For software developers accustomed to writing code that targets a CPU, passing each element in an array by value might be unintuitive because it typically results in many function calls or large parameters. However, for code that targets an FPGA device, passing array elements by value can result in smaller and simpler hardware on the FPGA device.

The vector addition example can be coded to pass the vector array elements by value as follows. A struct is used to pass the entire array (of 8 data elements) by value.

When you use a struct to pass the array, you must also do the following things:
  • Define element-wise copy constructors.
  • Define element-wise copy assignment operators.
  • Add the hls_register memory attribute to all struct members in the definition.
struct int_v8 {
    hls_register int data[8];

    //copy assignment operator 
    int_v8 operator=(const int_v8& org) {
         #pragma unroll
         for (int i=0; i< 8; i++) {
             data[i]       = org.data[i]      ;       
         }
            return *this;
    }
    
    //copy constructor
    int_v8 (const int_v8& org) {
         #pragma unroll
         for (int i=0; i< 8; i++) {
             data[i]       = org.data[i]      ;       
         }
    }

    //default construct & destructor 
    int_v8() {}; 
    ~int_v8() {};
};

component int_v8 vector_add(
    int_v8 a,
    int_v8 b) {
    int_v8 c;
    #pragma unroll 8
    for (int i = 0; i < 8; ++i) {
    c.data[i] = a.data[i]
    + b.data[i];
    }
    return c;
}

This component takes and processes only eight elements of vector a and vector b, and returns eight elements of vector c.

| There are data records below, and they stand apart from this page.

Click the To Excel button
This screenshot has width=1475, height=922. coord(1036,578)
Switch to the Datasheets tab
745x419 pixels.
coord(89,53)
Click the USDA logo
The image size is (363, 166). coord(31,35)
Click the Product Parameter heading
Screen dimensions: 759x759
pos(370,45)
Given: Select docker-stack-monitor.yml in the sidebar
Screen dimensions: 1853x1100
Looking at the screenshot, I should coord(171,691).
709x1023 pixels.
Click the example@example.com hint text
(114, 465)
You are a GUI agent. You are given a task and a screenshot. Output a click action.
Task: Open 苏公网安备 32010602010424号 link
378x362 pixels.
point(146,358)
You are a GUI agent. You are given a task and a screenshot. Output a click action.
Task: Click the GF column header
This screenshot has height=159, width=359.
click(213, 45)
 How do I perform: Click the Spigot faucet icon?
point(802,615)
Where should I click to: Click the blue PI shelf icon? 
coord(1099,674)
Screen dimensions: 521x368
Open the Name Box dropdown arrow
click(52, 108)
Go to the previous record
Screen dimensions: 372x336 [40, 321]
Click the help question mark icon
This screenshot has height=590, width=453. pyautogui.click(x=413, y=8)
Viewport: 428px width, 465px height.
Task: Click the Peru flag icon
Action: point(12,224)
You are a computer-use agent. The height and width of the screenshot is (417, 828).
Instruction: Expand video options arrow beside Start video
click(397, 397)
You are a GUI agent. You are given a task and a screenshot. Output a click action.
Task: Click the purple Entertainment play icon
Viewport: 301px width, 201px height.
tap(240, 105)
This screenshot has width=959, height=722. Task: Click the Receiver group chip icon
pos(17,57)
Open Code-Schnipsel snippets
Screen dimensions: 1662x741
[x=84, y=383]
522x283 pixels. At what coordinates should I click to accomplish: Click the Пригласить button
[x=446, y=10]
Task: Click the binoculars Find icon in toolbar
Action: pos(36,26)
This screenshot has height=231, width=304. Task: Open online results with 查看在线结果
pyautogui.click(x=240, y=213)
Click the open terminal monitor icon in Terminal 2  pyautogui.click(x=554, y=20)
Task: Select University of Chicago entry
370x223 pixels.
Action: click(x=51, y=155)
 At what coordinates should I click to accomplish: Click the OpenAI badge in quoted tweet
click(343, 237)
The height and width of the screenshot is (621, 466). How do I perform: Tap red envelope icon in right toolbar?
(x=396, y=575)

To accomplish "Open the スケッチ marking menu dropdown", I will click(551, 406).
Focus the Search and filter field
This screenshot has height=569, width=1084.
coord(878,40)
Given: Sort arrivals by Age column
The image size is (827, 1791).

To compute 1024 elements for the example, the component needs to be called 128 times (1024/8). While in previous examples the component contained loops that were pipelined, here the component is invoked many times, and each of the invocations are pipelined.

The following diagram shows the Function View in the System Viewer that is generated when you compile this example.
Figure 28. System Viewer Function View of vector_add Component with Pass-By-Value Interface


The latency of this component is one, and it has a loop initiation interval (II) of one.
Compiling this component with an Intel® Quartus® Prime compilation flow targeting an Intel® Arria® 10 device results in the following QoR metrics:
Table 6.  QoR Metrics Comparison for Pass-by-Value Interface1
QoR Metric Pointer Avalon® MM Host Avalon® MM Agent Avalon® ST Pass-by-Value
ALMs 15593.5 643 490.5 314.5 130
DSPs 0 0 0 0 0
RAMs 30 0 48 0 0
fMAX (MHz)2 298.6 472.37 498.26 389.71 581.06
Latency (cycles) 24071 142 139 134 128
Initiation Interval (II) (cycles) ~508 1 1 1 1
1The compilation flow used to calculate the QoR metrics used Intel® Quartus® Prime Pro Edition Version 17.1.
2The fMAX measurement was calculated from a single seed.
The QoR metrics for the vector_add component with a pass-by-value interface shows fewer ALM used, a high component fMAX, and optimal values for latency and II. In this case, the II is the same as the component invocation interval. A new invocation of the component can be launched every clock cycle. With an initiation interval of 1, 128 component calls are processed in 128 cycles so the overall latency is 128.